In 2001 she founded the Paris Stuckists and organised the Stuckist Vernissage (Stuckist Paintings) the first Paris show of the Stuckists at the Musee d'Adzak: this included the artist Stella Vine (later made famous by Charles Saatchi), who at that time was a member of the Stuckist group. In 2004, she was one of the fourteen "founder and featured" artists in The Stuckists Punk Victorian held at the Walker Art Gallery for the Liverpool Biennial. She promoted the second Paris Stuckist show in 2005.

In 2005, she illustrated a children's book. In 2006, the Tarot Museum in Bologna acquired a Tarot deck, which she had designed in 1999.

Dax was one of the ten "leading Stuckists" in the Go West exhibition at Spectrum London gallery in October 2006.

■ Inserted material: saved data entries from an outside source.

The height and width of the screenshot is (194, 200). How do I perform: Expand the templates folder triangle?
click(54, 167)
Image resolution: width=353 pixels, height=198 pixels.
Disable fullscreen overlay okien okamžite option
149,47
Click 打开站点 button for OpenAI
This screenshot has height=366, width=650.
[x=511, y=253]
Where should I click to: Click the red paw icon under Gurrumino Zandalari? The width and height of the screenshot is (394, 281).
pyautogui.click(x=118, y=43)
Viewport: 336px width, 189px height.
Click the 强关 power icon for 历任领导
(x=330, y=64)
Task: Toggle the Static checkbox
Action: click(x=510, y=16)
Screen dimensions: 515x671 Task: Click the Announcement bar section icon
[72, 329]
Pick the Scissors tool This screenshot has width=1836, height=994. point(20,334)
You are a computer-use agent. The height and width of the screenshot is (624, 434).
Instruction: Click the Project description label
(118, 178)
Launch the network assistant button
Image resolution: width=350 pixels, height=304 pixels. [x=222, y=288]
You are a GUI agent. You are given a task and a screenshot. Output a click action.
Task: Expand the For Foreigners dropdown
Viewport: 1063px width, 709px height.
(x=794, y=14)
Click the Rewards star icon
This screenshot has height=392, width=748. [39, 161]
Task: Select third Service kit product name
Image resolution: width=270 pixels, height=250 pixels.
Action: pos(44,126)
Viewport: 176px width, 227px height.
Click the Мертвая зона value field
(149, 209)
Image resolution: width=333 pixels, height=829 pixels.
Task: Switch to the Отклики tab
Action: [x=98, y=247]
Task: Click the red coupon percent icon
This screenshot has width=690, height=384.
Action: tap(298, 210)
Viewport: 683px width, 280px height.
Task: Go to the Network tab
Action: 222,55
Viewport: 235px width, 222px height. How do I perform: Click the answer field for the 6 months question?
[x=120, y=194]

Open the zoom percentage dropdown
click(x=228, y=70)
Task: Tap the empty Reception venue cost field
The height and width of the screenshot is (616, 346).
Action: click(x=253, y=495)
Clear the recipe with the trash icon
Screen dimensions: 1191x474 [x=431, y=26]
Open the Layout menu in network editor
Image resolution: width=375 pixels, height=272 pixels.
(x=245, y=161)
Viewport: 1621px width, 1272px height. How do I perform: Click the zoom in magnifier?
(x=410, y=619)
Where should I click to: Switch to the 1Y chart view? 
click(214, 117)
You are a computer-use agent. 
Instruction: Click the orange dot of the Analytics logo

In 2008, she was the first signatory a petition to the prime minister asking him not to approve Sir Nicholas Serota as Tate director.

She spends her time divided between Camden in London and Paris. She is now a full-time artist. As well as painting her own work, she is also a collector of other Stuckist paintings by Ella Guru, Charles Thomson, Bill Lewis, Philip Absolon, Rémy Noë and Ruth Stein.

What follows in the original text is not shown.